Rebecca, Philosopher of Tragedy
“But the children struggled in Rebecca’s womb, and she said, “Why - this - I am?” She went to inquire of God, and God answered her: Two nations are in your womb…” (Genesis 25:22-23)
“It is much easier to live in a world in which one side is good and the other evil than it is to embrace complexity…Listening to and reading many of the folks [who see this conflict as between an all-good side and an all-bad side], I’ve been tempted to excoriate them for their moral and intellectual laziness. But under that laziness lies something many of us can actually relate to - a fear of encountering the world as fundamentally tragic.” Rabbi Shai Held
“We begin to live when we have conceived life as a tragedy.” W.B. Yeats
Oof. I know that’s a gloomy way to open a teaching. Yet at the heart of our ancestor Rebecca’s experience of nurturing new life is a painful awareness of likely enmity between her two children. She is literally conceiving life as a tragedy.
Avivah Gottlieb Zornberg notes Rebecca’s “enigmatic cry…a bare, rudimentary three-word riddle: Lama zeh anokhi - ‘Why - this - I am?’”
Many commentators try to solve the riddle, mostly by reading it as a form of existential angst. Rebecca struggles to make sense of the multiple narratives she embodies. In being unable to clearly see herself as whole, unified, and coherent, she questions her own being.
Zornberg, though, brings in a remarkable teaching from the Maharal (16th century, Prague). “Maharal…expresses some dismay at [these teachings’] existential skepticism. He suggests a modulated translation of anokhi: “Why am I sitting passively, why do I not investigate? It is my task to seek out explanations - and she went to seek God.” In Maharal’s reading, Rebecca confronts the despair of the self, and discovers that the question of meaning has a dynamic force. Her despair is not to circle hollowly upon itself, but to launch searchings and researching, inquiries for God.”
Through Zornberg’s interpretation of Maharal, we discover Rebecca the Philosopher.

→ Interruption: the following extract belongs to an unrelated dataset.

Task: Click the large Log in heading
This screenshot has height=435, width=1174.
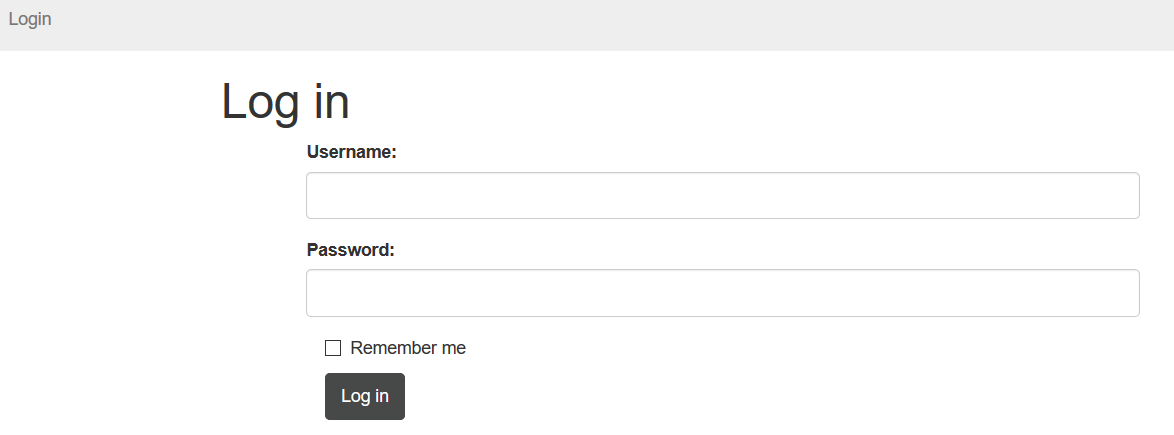Action: (x=285, y=102)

The experience of feeling torn - of seeing a tragic world rather than one with obvious heroes and villains - has the potential to awaken in us, as in Rebecca, the urge to investigate nothing less than the meaning of life itself.
I don’t want to valorize tragedy in any way. But what I see in Rabbi Shai Held’s comment, in the line from William Butler Yeats’ autobiography, and in Avivah Gottlieb Zornberg’s essay, is a sense that naming tragedy as part of our experience helps us see more clearly. A heroes-and-villains worldview (which is clearly compelling across a wide political spectrum) motivates us to act but doesn’t connect us to reality. It is a story-telling version of spiritual bypass, "the tendency to use spiritual ideas and practices to sidestep or avoid facing unresolved emotional issues, psychological wounds, and unfinished developmental tasks".
There’s a seemingly comedic commentary on why exactly the twin fetuses were struggling with each other, from the Tur HaAroch (14th century, Spain). He notes that Esau is described as hairy, while Jacob is smooth. Obviously, then, Esau’s hairs were poking Jacob in the womb and causing all the agitation!
I shared this teaching at a staff meeting earlier this week, and after some (mild) laughter, Rabbi Rachel plucked some profundity out of the interpretation: At the root of their conflict was a feeling of discomfort.
I don’t know a single person in Jewish circles who is feeling particularly comfortable right now. When I think about what wisdom Rebecca Imeinu, our ancestor, teacher, and guide, might offer, these words come to mind:
May your discomfort lead you to inquire.
May your inquiry lead to learning.
May your learning never lapse into too much comfort.
To encounter the world as it is with all its pain and promise, is also to encounter the Source of Life. Hold the pain tenderly, and pursue the promise as honestly as you can.